Much simpler to just install one header and fill in with what ever you need.
That wall may or may not be a supporting wall, why take a chance?
Yes you have to install jack studs.


----------



## flamtap (Feb 22, 2007)

I need to update my sketchup drawing. (I started this idea 5+ years ago). 

My idea is to insert cabinets into the wall, rather than replace the entire wall with cabinets. I'm thinking two storage cabinets on the sides and a cabinet to hold flat-screen TV and equipment in the middle. There will be a little bit of space between each cabinet. 

So rather than tearing down/re-framing the entire wall I'm hoping I can just cut holes in it where the new cabinets will go. But I will consider other arrangements. Before I make final plans I need to know what accommodations I need to make for insulation and structural considerations. 
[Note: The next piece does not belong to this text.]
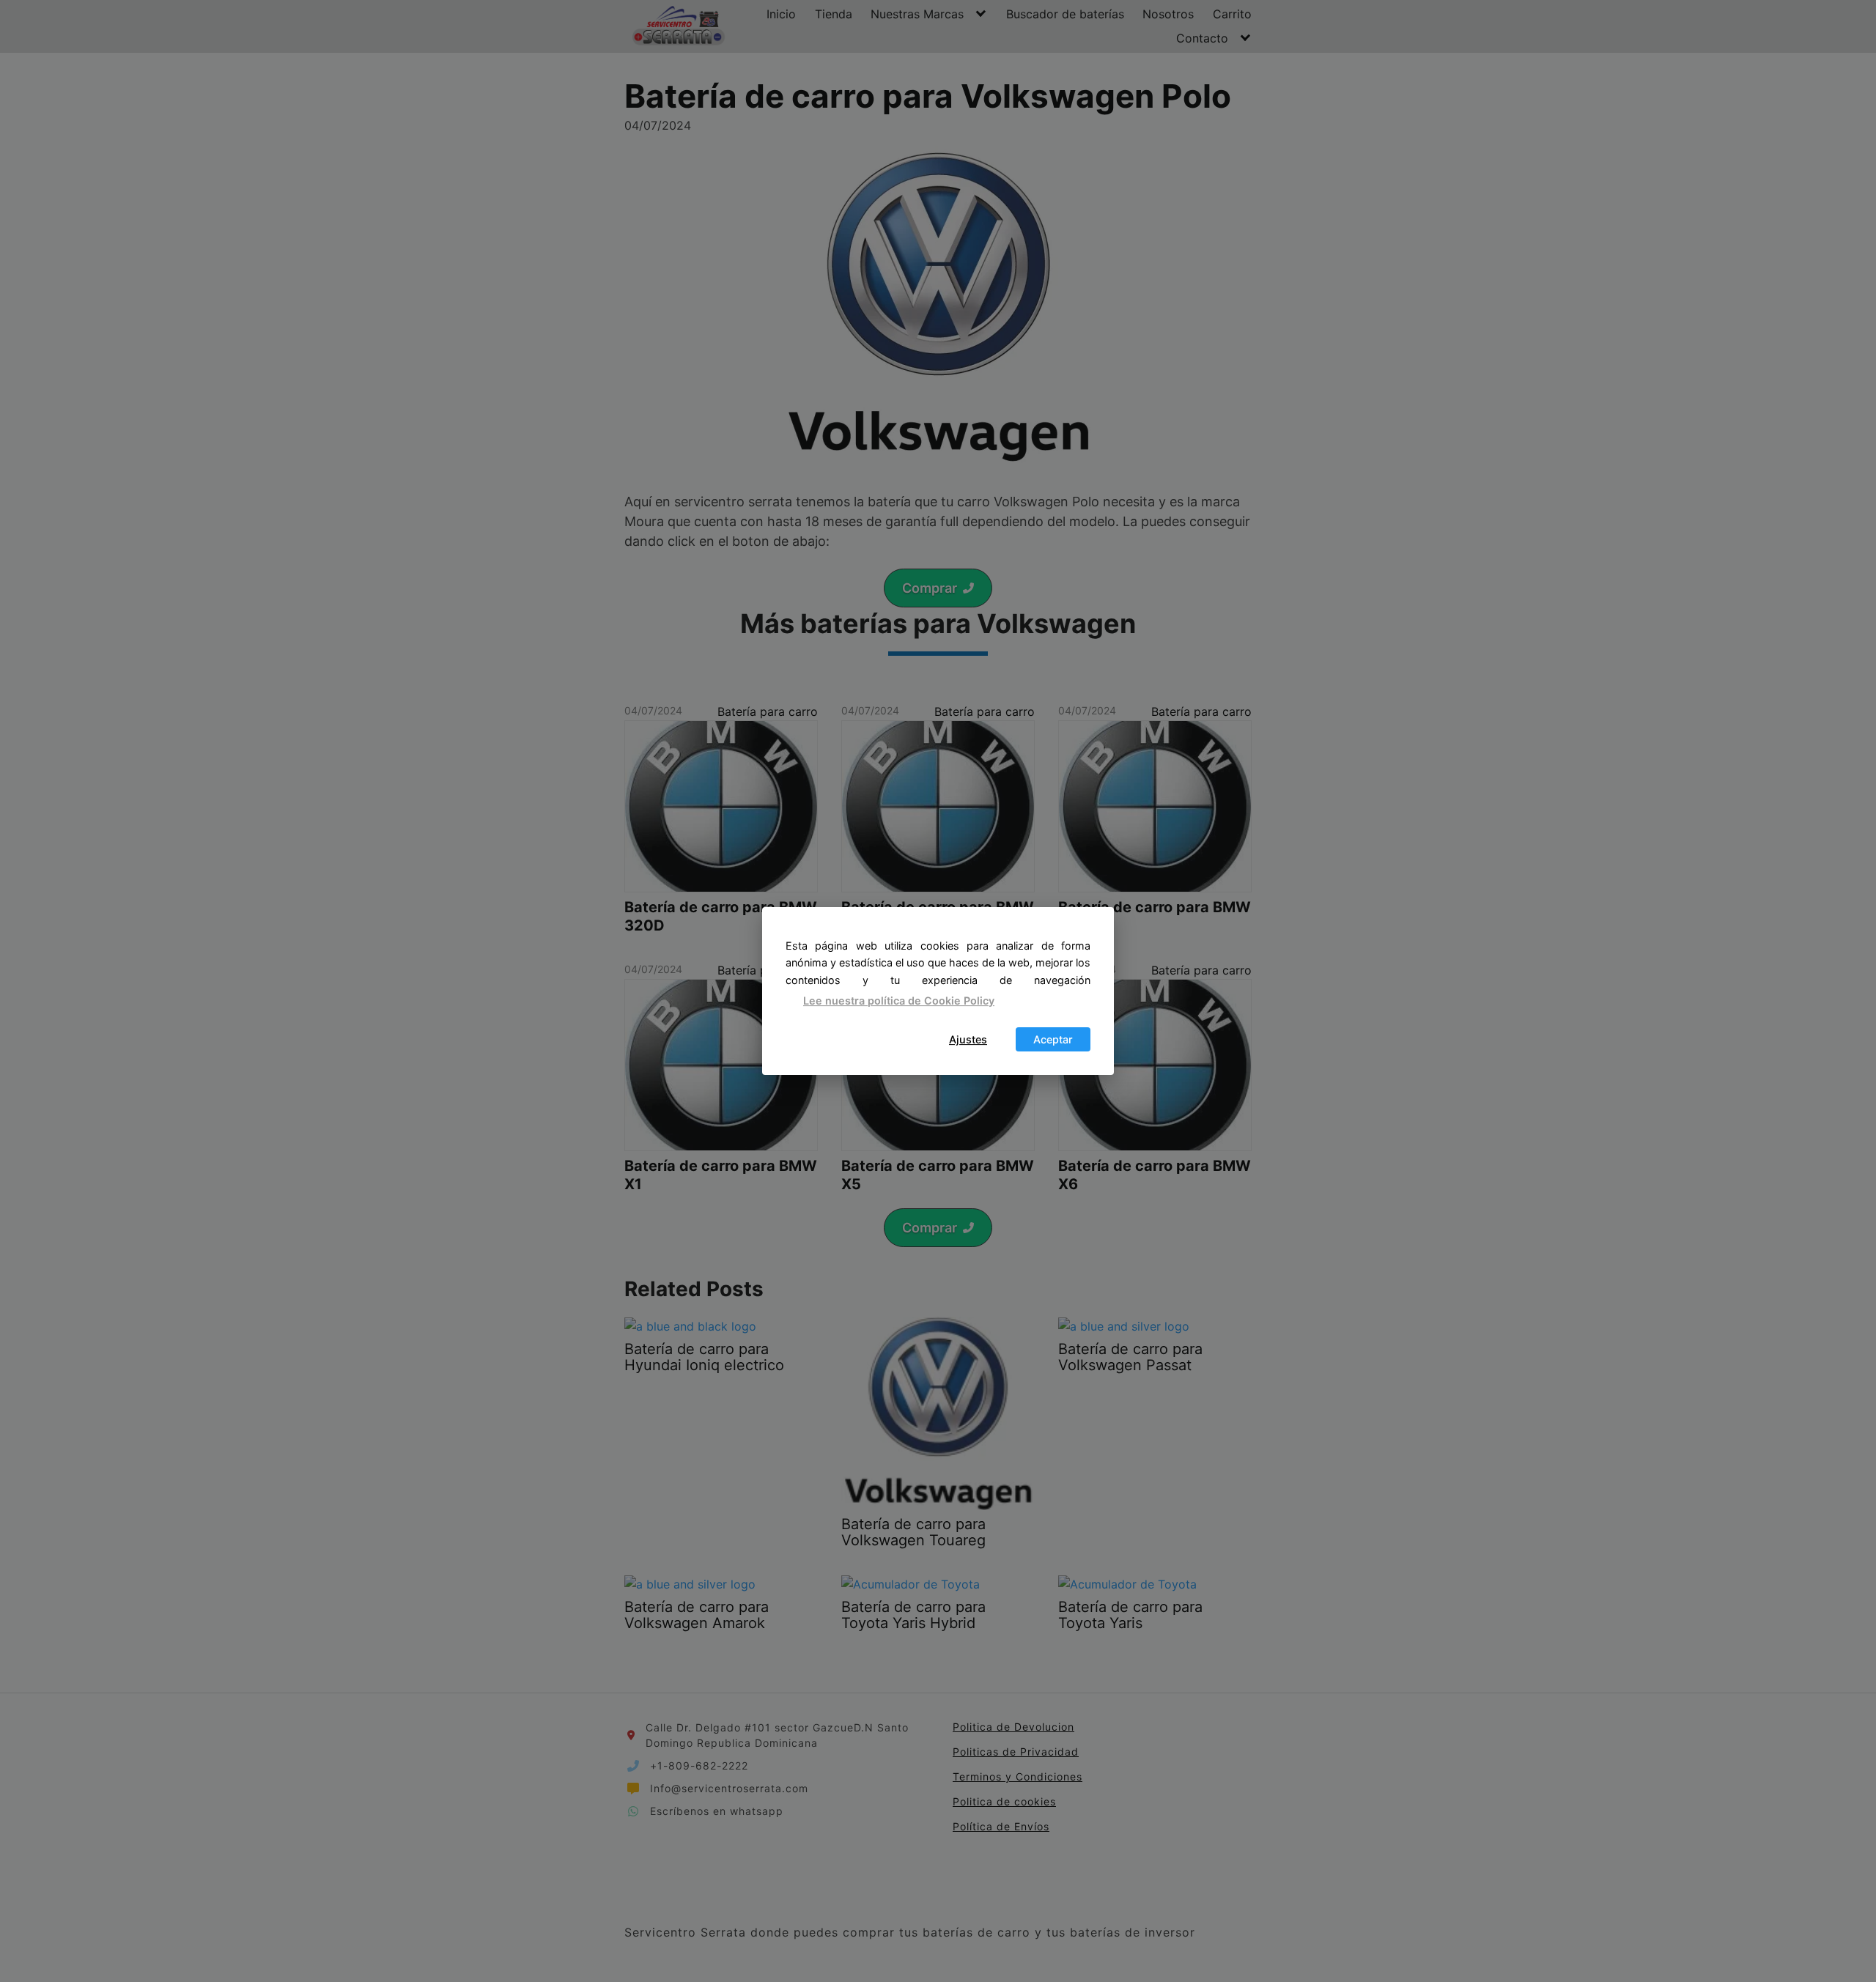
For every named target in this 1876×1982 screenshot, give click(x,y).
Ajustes (968, 1039)
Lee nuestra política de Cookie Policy (898, 1000)
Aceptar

I don't have access to my old drawings on this computer, but I will try to post some later to give you a better idea of what I'm planning. 

flamtap


----------



## joecaption (Nov 30, 2011)

You would not want the space the openings only a 2X4 apart. There would be no way to trim or finish it out. 6" would be more like it.


----------



## flamtap (Feb 22, 2007)

joecaption said:


> You would not want the space the openings only a 2X4 apart. There would be no way to trim or finish it out. 6" would be more like it.


Agreed. I think in my original plan I must have had 30.5" wide cabinets 14.5" apart. (so remove one stud for each cabinet and have 2 studs in-between.) 
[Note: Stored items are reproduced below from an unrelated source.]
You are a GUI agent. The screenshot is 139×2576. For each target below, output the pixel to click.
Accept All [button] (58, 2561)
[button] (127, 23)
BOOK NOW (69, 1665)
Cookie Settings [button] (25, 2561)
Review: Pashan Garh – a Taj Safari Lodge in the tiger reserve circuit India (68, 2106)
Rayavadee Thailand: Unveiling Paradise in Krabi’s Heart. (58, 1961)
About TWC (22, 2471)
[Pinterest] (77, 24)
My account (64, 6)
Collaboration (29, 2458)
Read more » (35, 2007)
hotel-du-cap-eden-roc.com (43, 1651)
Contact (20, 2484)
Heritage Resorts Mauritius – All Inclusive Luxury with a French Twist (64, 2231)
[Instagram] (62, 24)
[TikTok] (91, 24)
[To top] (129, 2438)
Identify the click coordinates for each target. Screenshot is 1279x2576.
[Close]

I have in my head that I need a wider center cabinet now as I am planning for a larger TV. Obviously, I need to review my old drawings again!

flamtap


----------



## flamtap (Feb 22, 2007)

Was able to get to one of my old drawings through an online backup. This might help give you an idea of what I'd like to end up with: 










flamtap


----------



## Gary in WA (Mar 11, 2009)

So what is the garage width? What size are the rafters- 2x10's? No center wall below in the garage? No beams below? What size are the floor joists- 2x12's?

Gary


----------



## flamtap (Feb 22, 2007)

GBR in WA said:


> So what is the garage width? What size are the rafters- 2x10's? No center wall below in the garage? No beams below? What size are the floor joists- 2x12's?


The rafters are 2x8. The floor joists are 2x10. The garage is 24' I think, and there is a large beam across the middle supporting the joists in the center of the garage. I don't know what the beam is made of, it's enclosed in drywall, etc. 
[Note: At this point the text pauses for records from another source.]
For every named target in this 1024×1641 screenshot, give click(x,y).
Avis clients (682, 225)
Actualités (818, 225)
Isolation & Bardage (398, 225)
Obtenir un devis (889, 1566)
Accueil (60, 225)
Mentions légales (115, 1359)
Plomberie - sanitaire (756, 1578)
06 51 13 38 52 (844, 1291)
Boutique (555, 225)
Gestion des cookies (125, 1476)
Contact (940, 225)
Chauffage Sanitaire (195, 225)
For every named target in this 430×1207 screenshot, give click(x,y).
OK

As for the insulation, I am considering this box idea more, except that I may use the rafters as the "top" of the box, and just build a back wall and sides where needed. 

On an older similar thread, someone suggested using unfaced insulation with plastic sheets over everything for the vapor barrier. Any reason why that would be better or worse than the paper-faced batts? 

Thanks for all the tips!

flamtap


----------



## Gary in WA (Mar 11, 2009)

No poly: http://www.buildingscience.com/docu...heet-310-vapor-control-layer-recommendations/

The paper-faced batts are variable; http://www.buildingscience.com/documents/reports/rr-0004-air-barriers-vs-vapor-barriers

Compare the ink stamp on the rafters for the species wood of rafters for spans; http://publicecodes.cyberregs.com/icod/irc/2009/icod_irc_2009_8_par027.htm?bu2=undefined May not need a header...the wall is for drywall/attic separation, not required structurally for your span if lumber grade is per minimum code. 

Air seal the floor joists under the flooring, at the knee wall to stop air movement degrading your f.g. insulation there. Use housewrap or foamboard on attic side of knee wall (tight to extended baffles with proper ignition barrier only if required. Caulk the bottom plate on the attic side at subfloor to stop air infiltration/exfiltration. http://www.nrel.gov/docs/fy00osti/26450.pdf

http://www.buildingscience.com/documents/information-sheets/installation-of-cavity-insulation/

Gary


----------



## flamtap (Feb 22, 2007)

These links answer a lot of questions. The insulation in the current knee wall is paper-faced batts, so I will probably use the same in the new insulated wall. 

I always wondered about vapor control in Southern climates... It seems like so many of projects on popular shows & websites are very Northern-centric. 

I'm working on my plans in sketchup. I'll be back when I have some drawings to add. 

flamtap


----------